Computing the RAxML majority rule consensus tree using PAUP*
RAxML performed bootstrapping but did not provide a majority rule consensus tree. RAxML did however create the file RAxML_bootstrap.FULL containing the best tree from each of the 100 bootstrap replicates. It is relatively easy to get PAUP to create the majority rule consensus tree from this file. To do this, create a nexus file named majrule.nex containing this text:
#nexus begin paup; exe rbcL50.nex; gettrees file=RAxML_bootstrap.FULL; contree all / nostrict majrule treefile=raxmlmajrule.tre; end;
PAUP requires that you read in the data file before reading in the trees (so that it has a list of valid taxon names), hence the initial exe command. The gettrees command should be straightforward: this just tells PAUP to read in all the trees in the file RAxML_bootstrap.FULL. The last contree command instructs PAUP to create a majority rule consensus tree (majrule) from the trees it now has in memory, but not to create the strict consensus tree (nostrict) that it would ordinarily do by default. Finally, the treefile command provides the name of a file in which to save the majority rule consensus tree. As always, if you want to see all the options for a command like contree, just put a question mark after the command name in PAUP (and use the help command to get a list of all commands):
paup> contree ?; Usage: ConTree [tree-list] [/ options...] ; Available options: Keyword ------- Option type --------------------- Current setting ---------- strict no|yes no semistrict no|yes no adams no|yes no majRule no|yes yes percent <integer-value> 50 LE50 no|yes no useTreeWts no|yes no grpFreq no|yes yes indices no|yes no showTree no|yes yes treeFile <tree-file-name> <none> saveSupport no|brlens|nodeLabels|Both nodeLabels replace no|yes *no append no|yes *no tCompress no|yes no rootMethod outgroup|lundberg|midpoint outgroup outRoot polytomy|paraphyl|monophyl polytomy forcePolyt no|yes no *Option is nonpersistent
Run the majrule.nex in PAUP as follows (no need to qlogin for this):
and note that the majority rule tree was saved in the file raxmlmajrule.tre.
Comparing GARLI and RAxML
To compare the two programs, use the nano editor to create a tree file named combined.nex containing a trees block with the best tree from both programs and a paup block to compute the likelihoods of these three trees under the GTR+G model. Here I've simply inserted ellipses (...) as placeholders for the actual tree descriptions. It may be easier to construct this tree file on your own laptop (using Notepad++ on Windows or TextWrangler on Mac) and then upload it again to the cluster; use whichever approach is most convenient for you.

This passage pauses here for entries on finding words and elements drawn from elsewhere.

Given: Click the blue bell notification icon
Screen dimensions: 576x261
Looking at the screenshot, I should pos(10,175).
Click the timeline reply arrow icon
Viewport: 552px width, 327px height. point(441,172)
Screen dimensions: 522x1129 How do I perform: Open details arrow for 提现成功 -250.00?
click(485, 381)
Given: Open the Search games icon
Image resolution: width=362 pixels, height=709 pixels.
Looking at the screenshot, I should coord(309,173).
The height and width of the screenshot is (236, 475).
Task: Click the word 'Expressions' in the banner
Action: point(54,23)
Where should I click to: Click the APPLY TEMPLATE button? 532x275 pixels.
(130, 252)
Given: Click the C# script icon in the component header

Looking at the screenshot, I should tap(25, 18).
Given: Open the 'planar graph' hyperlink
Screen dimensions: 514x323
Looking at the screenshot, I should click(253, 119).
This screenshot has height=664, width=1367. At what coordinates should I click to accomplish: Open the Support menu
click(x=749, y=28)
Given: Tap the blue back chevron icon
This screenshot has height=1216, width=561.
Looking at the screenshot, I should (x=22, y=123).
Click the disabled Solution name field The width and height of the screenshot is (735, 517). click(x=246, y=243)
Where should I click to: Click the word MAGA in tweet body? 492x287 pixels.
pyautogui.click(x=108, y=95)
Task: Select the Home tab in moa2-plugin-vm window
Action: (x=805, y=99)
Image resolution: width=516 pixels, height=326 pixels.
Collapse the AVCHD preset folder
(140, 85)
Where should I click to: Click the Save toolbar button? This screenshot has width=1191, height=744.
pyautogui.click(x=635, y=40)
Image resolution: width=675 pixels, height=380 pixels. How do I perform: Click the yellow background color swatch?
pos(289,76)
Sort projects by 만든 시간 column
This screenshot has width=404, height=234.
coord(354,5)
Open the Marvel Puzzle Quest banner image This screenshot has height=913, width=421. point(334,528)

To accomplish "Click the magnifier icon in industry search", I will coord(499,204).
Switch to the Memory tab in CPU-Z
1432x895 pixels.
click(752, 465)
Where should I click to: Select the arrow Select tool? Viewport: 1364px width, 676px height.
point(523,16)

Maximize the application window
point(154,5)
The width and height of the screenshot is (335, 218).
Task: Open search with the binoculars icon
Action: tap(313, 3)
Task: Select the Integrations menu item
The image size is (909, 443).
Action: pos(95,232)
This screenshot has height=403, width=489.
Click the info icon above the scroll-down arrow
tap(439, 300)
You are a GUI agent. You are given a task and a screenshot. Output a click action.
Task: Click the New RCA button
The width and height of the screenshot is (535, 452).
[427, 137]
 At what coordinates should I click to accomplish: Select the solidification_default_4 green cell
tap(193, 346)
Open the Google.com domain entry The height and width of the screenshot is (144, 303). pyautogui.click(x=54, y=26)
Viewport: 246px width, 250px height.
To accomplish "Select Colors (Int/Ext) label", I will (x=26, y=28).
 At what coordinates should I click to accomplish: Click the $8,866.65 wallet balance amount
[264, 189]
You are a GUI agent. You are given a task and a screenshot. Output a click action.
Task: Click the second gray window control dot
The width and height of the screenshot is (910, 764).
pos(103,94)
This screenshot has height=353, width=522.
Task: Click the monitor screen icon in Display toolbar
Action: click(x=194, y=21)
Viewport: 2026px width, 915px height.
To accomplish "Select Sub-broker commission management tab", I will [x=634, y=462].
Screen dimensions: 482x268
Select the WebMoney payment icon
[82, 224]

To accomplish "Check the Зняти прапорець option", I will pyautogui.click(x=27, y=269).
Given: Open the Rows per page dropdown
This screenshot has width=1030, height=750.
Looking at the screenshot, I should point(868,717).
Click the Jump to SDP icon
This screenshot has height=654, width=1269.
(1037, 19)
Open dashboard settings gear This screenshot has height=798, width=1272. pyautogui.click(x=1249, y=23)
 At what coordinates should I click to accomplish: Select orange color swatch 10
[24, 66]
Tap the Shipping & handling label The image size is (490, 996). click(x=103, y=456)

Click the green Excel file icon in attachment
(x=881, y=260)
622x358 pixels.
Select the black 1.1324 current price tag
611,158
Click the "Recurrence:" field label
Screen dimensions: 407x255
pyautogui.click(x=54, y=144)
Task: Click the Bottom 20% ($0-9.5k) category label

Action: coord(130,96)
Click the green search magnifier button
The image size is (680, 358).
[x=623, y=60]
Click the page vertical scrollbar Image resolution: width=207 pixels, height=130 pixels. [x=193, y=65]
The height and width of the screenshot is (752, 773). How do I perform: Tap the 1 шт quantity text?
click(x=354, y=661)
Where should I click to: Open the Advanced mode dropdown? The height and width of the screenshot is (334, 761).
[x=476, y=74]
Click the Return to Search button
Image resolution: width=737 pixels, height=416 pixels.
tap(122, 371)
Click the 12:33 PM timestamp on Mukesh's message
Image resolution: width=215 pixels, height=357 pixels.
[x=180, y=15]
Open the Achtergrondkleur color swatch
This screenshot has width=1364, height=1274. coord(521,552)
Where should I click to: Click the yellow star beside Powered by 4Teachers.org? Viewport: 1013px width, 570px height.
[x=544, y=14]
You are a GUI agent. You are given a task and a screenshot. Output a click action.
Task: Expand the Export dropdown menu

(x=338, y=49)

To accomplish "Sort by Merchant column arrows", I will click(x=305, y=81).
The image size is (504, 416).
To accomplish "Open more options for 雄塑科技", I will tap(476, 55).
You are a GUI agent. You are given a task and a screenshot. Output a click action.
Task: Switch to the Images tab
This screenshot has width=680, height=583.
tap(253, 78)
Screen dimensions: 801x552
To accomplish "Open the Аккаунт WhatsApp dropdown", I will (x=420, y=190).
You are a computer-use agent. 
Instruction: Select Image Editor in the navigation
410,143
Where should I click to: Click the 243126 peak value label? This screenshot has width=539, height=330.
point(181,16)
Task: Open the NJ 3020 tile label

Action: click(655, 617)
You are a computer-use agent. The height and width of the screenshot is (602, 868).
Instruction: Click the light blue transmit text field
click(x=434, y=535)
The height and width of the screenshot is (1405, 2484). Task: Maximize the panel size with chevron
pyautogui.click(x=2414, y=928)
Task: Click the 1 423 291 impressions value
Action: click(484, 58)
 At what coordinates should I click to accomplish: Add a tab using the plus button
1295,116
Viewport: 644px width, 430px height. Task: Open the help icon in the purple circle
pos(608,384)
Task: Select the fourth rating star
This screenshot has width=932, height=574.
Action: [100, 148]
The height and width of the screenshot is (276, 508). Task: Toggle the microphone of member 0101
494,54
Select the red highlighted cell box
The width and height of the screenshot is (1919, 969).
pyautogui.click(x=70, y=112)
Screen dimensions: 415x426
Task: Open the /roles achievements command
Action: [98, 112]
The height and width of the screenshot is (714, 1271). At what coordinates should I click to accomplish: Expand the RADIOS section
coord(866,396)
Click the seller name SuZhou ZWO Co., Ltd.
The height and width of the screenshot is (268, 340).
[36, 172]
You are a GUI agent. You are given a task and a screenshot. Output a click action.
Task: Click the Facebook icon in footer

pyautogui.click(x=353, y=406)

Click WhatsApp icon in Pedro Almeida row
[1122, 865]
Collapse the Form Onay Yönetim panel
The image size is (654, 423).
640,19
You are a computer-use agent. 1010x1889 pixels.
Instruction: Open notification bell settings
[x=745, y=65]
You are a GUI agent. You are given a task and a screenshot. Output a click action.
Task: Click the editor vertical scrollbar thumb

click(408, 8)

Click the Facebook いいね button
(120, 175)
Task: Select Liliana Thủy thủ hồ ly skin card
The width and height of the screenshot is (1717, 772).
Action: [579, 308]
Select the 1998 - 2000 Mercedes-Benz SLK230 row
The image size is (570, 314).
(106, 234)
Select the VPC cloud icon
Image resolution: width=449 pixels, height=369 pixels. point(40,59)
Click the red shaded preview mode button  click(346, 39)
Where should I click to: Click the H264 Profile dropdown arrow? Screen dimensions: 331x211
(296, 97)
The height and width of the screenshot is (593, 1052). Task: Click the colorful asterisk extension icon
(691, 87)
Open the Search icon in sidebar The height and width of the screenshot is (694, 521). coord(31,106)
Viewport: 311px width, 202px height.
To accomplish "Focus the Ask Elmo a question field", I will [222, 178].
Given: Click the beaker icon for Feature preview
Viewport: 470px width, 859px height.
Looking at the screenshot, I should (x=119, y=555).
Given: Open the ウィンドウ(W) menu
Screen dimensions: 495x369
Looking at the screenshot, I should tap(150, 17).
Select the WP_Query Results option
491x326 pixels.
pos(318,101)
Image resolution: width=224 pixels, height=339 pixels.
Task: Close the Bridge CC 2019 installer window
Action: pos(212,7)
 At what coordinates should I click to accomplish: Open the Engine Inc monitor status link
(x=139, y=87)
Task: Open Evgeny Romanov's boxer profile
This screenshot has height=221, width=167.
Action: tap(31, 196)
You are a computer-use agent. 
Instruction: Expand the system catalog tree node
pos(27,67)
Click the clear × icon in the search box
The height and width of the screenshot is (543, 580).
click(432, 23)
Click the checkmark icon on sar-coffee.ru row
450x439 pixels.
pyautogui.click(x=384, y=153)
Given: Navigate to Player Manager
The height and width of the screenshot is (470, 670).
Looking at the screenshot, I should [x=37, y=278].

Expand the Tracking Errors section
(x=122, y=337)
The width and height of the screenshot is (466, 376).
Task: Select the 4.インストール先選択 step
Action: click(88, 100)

#nexus begin paup; exe rbcL50.nex; end; begin trees; utree garli = (...); utree raxml = (...); end; begin paup; set criterion=likelihood; lset nst=6 rmatrix=estimate rates=gamma shape=estimate; lscores all; agree all; end;
Which tree has the best log-likelihood? You will probably find that GARLI's likelihood is slightly different than RAxML, but both will be nearly the same value. Both of these approaches will give different answers if you run them multiple times under different random number seeds, so you should probably do several replicates (or a bootstrap analysis) before making anything too momentous of the results.
The last command given to PAUP was "agree all". This computes an agreement subtree from the results of the three analyses.